KBUN-FM (104.5 FM, "Sports Radio FM 104.5 The Fan") is a sports radio station based in Bemidji, Minnesota, licensed to nearby Blackduck, Minnesota.  It is owned by Hubbard Broadcasting, Inc. The Bemidji studios are located at 502 Beltrami Avenue, downtown Bemidji. The transmitter site is north of Lake Bemidji on Sumac Road.

The station signed on May 1, 2008 as WQXJ, as the newest station to Omni Broadcasting's Paul Bunyan Broadcasting group. Originally, it was an affiliate of The True Oldies Channel.
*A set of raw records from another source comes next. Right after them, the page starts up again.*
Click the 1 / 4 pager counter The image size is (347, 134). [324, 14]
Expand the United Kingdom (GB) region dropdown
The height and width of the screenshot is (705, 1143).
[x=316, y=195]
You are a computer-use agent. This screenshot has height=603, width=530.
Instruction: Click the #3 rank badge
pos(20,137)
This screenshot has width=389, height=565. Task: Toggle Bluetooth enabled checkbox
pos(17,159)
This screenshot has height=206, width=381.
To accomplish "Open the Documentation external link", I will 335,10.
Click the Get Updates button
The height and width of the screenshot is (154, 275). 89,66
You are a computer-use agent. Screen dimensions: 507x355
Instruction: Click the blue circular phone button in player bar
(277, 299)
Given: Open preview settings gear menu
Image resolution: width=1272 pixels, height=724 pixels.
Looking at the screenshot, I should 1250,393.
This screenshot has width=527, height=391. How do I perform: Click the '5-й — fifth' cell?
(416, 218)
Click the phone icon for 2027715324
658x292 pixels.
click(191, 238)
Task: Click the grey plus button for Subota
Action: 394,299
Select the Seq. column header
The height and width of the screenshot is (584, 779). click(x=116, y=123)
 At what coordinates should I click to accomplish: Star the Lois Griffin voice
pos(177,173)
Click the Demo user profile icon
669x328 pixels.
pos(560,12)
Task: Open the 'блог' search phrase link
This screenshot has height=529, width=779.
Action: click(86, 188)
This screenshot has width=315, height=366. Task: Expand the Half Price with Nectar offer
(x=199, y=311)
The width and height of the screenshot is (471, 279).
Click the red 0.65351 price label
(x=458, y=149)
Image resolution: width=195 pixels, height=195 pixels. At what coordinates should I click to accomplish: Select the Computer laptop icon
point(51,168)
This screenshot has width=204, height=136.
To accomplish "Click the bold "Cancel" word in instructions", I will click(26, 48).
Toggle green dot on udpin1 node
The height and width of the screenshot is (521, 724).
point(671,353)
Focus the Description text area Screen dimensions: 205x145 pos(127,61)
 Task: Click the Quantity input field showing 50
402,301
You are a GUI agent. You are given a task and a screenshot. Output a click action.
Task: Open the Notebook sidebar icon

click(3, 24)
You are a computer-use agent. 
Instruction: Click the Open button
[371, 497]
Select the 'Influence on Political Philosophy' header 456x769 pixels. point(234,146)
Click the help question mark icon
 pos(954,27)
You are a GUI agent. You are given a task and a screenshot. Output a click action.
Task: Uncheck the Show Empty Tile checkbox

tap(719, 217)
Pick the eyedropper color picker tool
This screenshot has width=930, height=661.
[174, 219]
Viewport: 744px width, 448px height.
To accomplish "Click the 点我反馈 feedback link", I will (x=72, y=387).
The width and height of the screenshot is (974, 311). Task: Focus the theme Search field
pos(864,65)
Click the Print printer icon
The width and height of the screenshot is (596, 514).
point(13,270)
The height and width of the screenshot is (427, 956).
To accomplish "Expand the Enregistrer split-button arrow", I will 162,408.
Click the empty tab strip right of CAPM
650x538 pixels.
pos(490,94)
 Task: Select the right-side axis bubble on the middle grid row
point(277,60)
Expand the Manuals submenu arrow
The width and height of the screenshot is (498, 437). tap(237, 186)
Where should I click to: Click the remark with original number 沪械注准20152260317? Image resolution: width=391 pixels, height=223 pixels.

It later derived most of its programming from Westwood One's Classic Hits.

KBUN-FM is the local home to the Minnesota Twins broadcasts, along with its sister station KBUN.

Hubbard Broadcasting announced on November 13, 2014 that it would purchase the Omni Broadcasting stations, including WQXJ. The sale was completed on February 27, 2015, at a purchase price of $8 million for the 16 stations and one translator.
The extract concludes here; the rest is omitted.